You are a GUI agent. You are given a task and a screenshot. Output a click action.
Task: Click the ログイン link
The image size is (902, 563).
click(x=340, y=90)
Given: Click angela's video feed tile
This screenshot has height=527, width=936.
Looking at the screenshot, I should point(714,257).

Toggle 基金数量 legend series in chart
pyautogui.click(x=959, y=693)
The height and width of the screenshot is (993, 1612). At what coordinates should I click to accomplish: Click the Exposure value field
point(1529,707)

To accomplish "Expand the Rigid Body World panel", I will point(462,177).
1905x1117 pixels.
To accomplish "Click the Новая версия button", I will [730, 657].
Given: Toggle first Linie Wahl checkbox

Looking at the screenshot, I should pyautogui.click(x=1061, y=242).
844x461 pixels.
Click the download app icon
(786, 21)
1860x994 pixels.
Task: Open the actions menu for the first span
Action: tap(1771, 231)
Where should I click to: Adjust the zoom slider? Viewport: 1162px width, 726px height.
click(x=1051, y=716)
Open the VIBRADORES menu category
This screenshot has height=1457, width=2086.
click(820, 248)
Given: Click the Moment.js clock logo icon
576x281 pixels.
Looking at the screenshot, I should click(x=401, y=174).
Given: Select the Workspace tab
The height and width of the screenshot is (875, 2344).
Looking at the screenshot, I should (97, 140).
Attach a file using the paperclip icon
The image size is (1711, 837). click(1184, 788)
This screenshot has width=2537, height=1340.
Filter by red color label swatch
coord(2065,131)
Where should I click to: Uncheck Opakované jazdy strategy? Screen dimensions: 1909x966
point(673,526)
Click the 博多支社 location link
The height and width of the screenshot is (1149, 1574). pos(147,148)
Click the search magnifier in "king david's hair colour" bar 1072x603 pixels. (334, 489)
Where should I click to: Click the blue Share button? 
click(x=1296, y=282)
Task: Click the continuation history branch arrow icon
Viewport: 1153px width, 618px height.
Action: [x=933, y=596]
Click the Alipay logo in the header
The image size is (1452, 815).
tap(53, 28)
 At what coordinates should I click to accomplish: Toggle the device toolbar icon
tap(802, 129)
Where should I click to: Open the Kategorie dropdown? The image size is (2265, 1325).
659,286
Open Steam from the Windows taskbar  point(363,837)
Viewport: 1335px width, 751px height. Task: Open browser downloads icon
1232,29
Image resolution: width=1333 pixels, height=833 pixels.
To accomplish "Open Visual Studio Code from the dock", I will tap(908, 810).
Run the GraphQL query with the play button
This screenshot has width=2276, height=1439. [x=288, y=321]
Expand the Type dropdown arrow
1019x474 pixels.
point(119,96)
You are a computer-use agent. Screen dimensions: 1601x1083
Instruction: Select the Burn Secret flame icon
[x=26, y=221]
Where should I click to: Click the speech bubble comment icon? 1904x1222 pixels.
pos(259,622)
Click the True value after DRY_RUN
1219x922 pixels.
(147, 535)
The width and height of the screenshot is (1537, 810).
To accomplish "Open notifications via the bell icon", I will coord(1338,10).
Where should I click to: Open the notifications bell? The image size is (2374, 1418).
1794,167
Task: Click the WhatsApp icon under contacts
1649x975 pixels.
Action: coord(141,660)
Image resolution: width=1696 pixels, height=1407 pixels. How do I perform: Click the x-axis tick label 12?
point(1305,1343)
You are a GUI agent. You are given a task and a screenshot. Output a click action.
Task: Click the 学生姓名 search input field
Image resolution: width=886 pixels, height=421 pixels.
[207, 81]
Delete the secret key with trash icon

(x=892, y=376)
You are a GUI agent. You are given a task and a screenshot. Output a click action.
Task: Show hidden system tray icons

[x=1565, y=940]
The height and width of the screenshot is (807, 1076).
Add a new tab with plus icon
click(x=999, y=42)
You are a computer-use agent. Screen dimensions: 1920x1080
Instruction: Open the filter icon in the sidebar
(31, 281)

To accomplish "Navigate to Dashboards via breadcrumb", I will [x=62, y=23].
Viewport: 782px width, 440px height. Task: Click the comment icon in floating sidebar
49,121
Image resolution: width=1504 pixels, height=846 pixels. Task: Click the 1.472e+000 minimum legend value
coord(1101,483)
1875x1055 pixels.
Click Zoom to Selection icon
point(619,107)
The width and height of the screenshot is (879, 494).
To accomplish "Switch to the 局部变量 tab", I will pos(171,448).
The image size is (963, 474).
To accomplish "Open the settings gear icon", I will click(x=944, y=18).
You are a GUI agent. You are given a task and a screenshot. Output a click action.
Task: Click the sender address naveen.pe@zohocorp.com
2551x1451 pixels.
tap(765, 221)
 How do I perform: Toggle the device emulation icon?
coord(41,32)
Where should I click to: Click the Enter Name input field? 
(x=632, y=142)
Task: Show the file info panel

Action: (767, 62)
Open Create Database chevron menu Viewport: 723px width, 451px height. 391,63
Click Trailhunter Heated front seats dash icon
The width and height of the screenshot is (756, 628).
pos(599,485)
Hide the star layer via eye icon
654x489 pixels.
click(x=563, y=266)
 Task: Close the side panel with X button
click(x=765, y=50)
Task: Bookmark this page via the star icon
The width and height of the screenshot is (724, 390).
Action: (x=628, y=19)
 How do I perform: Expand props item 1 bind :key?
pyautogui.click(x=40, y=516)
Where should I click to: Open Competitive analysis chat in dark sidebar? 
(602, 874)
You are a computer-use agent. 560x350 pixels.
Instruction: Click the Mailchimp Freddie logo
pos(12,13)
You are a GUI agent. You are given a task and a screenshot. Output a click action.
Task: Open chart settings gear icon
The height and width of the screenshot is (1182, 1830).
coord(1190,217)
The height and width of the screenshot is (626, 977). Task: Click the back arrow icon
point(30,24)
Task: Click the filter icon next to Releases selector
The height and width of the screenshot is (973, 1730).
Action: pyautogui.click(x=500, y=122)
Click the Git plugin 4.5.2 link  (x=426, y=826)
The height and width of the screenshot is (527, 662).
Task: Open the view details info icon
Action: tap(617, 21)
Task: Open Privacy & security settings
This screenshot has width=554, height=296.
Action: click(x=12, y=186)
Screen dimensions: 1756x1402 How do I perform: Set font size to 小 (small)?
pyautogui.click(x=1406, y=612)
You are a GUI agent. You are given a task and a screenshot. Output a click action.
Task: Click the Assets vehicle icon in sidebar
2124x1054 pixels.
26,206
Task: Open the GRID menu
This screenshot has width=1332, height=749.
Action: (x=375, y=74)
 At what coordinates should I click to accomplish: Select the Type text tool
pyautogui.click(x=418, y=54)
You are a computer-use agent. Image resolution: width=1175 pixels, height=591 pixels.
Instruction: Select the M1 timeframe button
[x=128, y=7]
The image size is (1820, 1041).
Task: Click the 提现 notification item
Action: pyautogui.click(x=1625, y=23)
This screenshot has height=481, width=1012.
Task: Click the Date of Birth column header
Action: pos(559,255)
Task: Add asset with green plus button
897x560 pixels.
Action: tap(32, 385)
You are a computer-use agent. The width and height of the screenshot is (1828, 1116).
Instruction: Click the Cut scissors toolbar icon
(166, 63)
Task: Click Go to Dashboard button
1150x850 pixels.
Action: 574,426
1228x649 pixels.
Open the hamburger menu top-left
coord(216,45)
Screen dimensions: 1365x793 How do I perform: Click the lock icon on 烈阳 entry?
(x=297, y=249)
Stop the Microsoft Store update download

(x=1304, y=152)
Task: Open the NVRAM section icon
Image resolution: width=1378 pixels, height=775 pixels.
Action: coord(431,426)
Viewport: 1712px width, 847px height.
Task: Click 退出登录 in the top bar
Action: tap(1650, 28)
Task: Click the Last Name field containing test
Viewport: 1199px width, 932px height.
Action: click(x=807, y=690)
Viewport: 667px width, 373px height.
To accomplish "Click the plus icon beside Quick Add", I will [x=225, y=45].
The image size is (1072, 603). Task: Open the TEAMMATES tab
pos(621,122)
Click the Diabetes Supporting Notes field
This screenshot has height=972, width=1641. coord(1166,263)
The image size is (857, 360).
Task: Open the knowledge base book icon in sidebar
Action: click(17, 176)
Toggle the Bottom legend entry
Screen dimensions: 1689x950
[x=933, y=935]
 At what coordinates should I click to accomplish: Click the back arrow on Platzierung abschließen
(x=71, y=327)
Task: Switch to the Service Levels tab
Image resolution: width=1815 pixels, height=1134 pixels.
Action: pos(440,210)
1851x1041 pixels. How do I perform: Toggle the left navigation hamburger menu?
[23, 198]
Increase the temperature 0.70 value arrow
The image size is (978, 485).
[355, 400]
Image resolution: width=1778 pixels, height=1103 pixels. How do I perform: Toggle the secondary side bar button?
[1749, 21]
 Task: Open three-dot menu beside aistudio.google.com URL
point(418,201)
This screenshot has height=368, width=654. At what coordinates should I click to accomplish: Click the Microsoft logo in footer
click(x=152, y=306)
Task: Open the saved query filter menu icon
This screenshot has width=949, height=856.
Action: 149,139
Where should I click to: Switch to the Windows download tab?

DESCRIPTION OF THE TASK ▸ Your answer should be a single number, namely how many lines of the data above hold "settings".

YOUR RESPONSE ▸ 3